Surrounded and supported by such moral luminaries as China, Cuba, Pakistan, Russia, Saudi Arabia, Sierra Leone and the United Arab Emirates, UN High Commissioner for Human Rights Navi Pillay took action – to defend Hamas.

Concerned that Israel had committed war crimes before and during Operation Protective Edge, Pillay called at an emergency session of the UN Human Rights Council in Geneva to establish an international committee of inquiry, the goal being to gather as much incriminatory evidence against Israel as possible.

We would have thought that by now the obvious need not be reiterated. Even South African judge Richard Goldstone, principal author of the infamous UN Goldstone Report, came to understand – albeit belatedly – the reality of warfare in Gaza and retracted statements he made blaming Israel for supposedly targeting civilians during Operation Cast Lead in 2009.

But we will reiterate the obvious for the sake of Pillay and her morally sensitive cronies at the UN. The high rate of civilian casualties sustained by Gazans is not, as Pillay would have the world believe, the result of Israeli “war crimes.” Rather it is because Hamas purposely uses Gaza’s citizens as human shields, places its rocket launchers in the midst of civilian populations, fires at IDF troops from hospitals and denies Gazans access to bomb shelters that are reserved for Hamas’s leaders.

Hamas has a vested interest in generating as many civilian casualties as possible. It knows that at the UN Human Rights Council and in world opinion it is enough to juxtapose the high rate of deaths among Gazans to the relatively low rate of casualties among Israelis and you have made your case.

Col. (ret.) Richard Kemp, who commanded British forces in Afghanistan, and is in Israel this week, understands this because he came up against the identical sorts of tactics used by al-Qaida.
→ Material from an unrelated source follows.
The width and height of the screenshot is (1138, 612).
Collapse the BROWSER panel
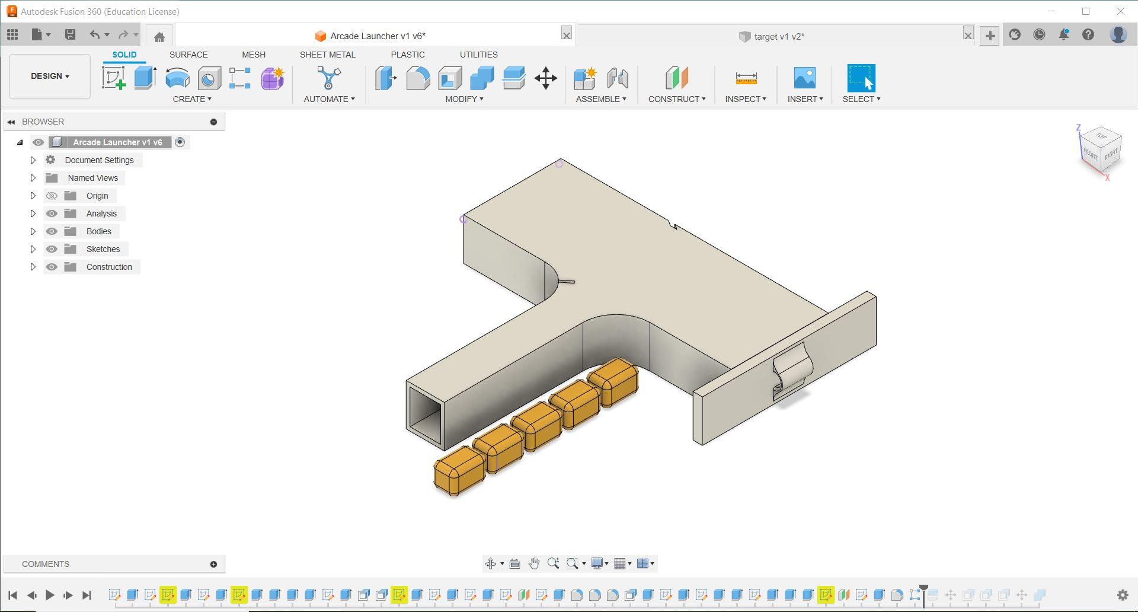point(11,122)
Now he is trying to get the world to understand as well.

“I don’t know of any method used in this kind of scenario to [further] reduce civilian casualties,” Kemp told The Jerusalem Post’s Op-ed Editor Seth Frantzman on Wednesday.

“When [US President Barack] Obama and [British Prime Minister David] say that there is, they should show how to,” he said.

Kemp said that Western armies look to Israel to learn how to minimize casualties while fighting an enemy that is purposely endangering its civilians.

Pillay and the other members of the Human Rights Council should undertake the following mental exercise: Imagine what would happen if Hamas, in direct contravention of its violent version of Islam, were to abandon the armed struggle against Israel, demilitarize the Gaza Strip and channel its efforts and the many millions of dollars in aid it receives from the international community into bettering the lives of Gazans. The Gaza Strip would slowly, but steadily, begin to flourish. Israel, no longer endangered by Hamas’s implementation of its bellicose theology, would open the border crossings and the sea routes to and from Gaza. Palestinians would enjoy a growing economy on a strip of land with one of the most beautiful beaches in the Mediterranean. It sounds almost utopian.

Now, the Human Rights Council members should imagine what would happen if Israel were to lay down its arms, cease to defend itself, and allow Hamas-controlled Gaza to arm itself with the help of Iran or some other Islamist group, unimpeded by a blockade of any kind. The result would be dystopian. Israel would be quickly overrun by terrorists who would proceed to carry out genocide. Nor would the UN would do nothing to prevent such genocide.

The Hutu genocide of the Tutsis, which was finally stopped almost exactly 20 years ago on July 18, 1994, serves as an eerie precedent. Faxes sent by Romeo Dallaire, force commander of UNAMIR, the ill-fated UN peacekeeping force for Rwanda, warning of the impending genocide, landed on the desk of Kofi Annan, who at the time headed UN peacekeeping forces. Annan did nothing.

By failing to intervene when it should and by intervening on the wrong side when it finally does take action, the UN undermines its credibility – if any remains. By blaming Israel, one of the most – if not the most – moral military power, while all but ignoring Hamas’s blatant transgressions of international law, the UN encourages Hamas to continue fighting.

If the UN truly wishes to play a constructive role in ending the bloodshed, it should be a part of an international effort to bring about the gradual demilitarization of Gaza.